Java Generics Hell アドベントカレンダー 16日目。
- 前回(15日目) ワイルドカード落穂ひろい
読者の推奨スキルとしてはOCJP Silverぐらいを想定している。
メソッドスコープの型変数
メソッドスコープの型変数へのバインドについては以前も書いたが再掲しておこう。
使用する場合は、通常はバインド型が推論されるのでそのまま呼び出せば済む。
Set<String> set = Collections.singleton("hoge");
型変数にバインドする型を明示する場合はメソッドの手前に山括弧で指定する。
Set<String> set = Collections.<String>singleton("hoge");
メソッドスコープの型変数については明示的にバインドしなくても概ね型が推論される点は知っておくと良い。これはジェネリクスが導入されたJava5当初からある機能だ。「型推論」というと変数宣言の際の型推論ばかりが挙げられがちだが(変数宣言時の型推論についてはJava10 で導入)変数宣言時のみならず、型が推論される部分はいくつかある点は注意されたい。
インスタンススコープの型変数
インスタンススコープの型変数の場合、バインドの仕方は主に2種類ある。

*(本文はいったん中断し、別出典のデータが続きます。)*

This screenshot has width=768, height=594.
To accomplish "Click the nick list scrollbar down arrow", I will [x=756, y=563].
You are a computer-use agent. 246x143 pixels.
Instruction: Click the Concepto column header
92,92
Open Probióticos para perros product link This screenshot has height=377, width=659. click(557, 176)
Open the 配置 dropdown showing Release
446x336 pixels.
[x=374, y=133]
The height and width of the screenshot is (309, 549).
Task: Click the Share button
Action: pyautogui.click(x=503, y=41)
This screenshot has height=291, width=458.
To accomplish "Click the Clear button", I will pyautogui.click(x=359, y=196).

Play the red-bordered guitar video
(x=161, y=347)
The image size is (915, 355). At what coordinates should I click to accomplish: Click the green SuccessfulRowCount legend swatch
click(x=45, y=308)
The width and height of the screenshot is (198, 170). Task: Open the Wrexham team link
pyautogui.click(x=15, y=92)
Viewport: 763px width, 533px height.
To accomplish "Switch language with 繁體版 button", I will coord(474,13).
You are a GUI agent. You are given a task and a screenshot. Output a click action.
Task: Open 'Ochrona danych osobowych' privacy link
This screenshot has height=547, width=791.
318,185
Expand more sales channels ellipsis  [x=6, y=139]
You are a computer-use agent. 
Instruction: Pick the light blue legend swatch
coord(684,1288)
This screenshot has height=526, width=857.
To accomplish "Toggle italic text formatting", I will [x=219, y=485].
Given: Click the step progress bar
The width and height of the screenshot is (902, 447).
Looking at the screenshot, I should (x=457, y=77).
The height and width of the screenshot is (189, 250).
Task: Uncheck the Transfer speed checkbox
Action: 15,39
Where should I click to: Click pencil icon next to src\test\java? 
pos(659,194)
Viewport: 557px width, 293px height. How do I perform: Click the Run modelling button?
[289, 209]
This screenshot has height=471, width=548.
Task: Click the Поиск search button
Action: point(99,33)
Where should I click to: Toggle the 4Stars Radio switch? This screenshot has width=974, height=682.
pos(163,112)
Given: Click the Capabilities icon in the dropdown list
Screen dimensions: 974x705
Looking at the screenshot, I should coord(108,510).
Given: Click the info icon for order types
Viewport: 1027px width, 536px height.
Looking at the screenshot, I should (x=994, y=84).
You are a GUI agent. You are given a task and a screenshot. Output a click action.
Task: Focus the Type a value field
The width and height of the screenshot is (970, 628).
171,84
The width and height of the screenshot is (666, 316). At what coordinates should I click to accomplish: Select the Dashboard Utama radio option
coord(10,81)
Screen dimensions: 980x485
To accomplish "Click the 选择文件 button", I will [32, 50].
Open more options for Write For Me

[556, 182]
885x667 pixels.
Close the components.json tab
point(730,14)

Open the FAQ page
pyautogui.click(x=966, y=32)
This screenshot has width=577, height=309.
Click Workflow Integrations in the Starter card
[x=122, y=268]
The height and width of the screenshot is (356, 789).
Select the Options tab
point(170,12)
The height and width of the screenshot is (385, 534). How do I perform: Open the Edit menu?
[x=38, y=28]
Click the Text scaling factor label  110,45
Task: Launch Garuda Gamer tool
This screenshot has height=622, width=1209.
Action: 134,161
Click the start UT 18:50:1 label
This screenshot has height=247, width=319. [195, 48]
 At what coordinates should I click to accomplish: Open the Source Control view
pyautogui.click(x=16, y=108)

ひとつはnewによるバインドで、もうひとつは継承によるバインドだ。
newによるバインドはおなじみであろう。
new ArrayList<String>();
といった場合の<String>の部分である。
インスタンススコープの型変数のバインドもJava7以降では型推論を用いることが出来る。
List<String> list = new ArrayList<>();
<>を書くことで型推論を用いますよ、と明示する。これがないとraw型扱いとなってしまう。この<>をダイヤモンドオペレーターと呼ぶ。
ダイヤモンドオペレーターは、Java5からあるメソッドスコープの型推論の機構をそのまま流用して作られている。おそらく型推論器があるから使い回すとちょっと便利じゃね?ぐらいの機能なのだろう。なお、Java8でStreamAPIを便利に扱うためにラムダ式が導入されたが、このラムダ式を便利に使うために型の推論器が強化され左辺側からの推論に強くなった。この影響で、Java7ではダイヤモンドでうまく推論できずエラーとなる場所でもJava8ならば用いることが出来ることがある。
継承によるバインド
もうひとつのバインド方法は継承の際のバインドである。
public class StringList extends ArrayList<String> { }
継承する際に親クラス(上記例ではArrayList)の型変数に対してバインドすることが出来る。GoFのStrategyパターンのような継承を前提としたデザインパターンなどではこうした継承によるバインドを使うことがままある。
本稿では深入りしないが、再帰ジェネリクスの場合はnewではバインドできず、継承でのバインドしか行えない。
また、これも深入りしないが、継承でのバインドの場合、classファイルに型変数に何がバインドされたのか情報が残るためリフレクションによって型変数に何がバインドされたのか動的に確認することもできる。出来るからってそれを使って何かをやるというシーンは稀だと思うが。
バインド出来るもの
具象型でバインド出来るのは当たり前なのだが、パラメタライズドタイプでバインドすることも出来る。これは意識せずやっていることがあるだろう。
new ArrayList<List<String>>();
この例ではList<String>というパラメタライズドタイプをバインドしているわけだ。
また、スコープ的に有効であれば型変数でバインドすることも出来る。
public class Hoge<T> { public void piyo() { List<?> list = new ArrayList<T>(); } }
上記例ではインスタンススコープの型変数Tをインスタンスメソッド内でArrayListの型変数にバインドしている。
逆にバインド出来ないものとしては共変ワイルドカード、反変ワイルドカードのキャプチャをバインドすることは出来ない。
new ArrayList<? extends X>(); // NG new ArrayList<? super X>(); // NG
これはパラメタライズドタイプでの山括弧には? extends, ? superが現れるため、見た目に紛らわしく思わず書けそうに思えてしまう。しかし、パラメタライズドタイプの山括弧とバインドの山括弧は別物であり、書けるものが異なるので意識して山括弧を見ることが重要だ。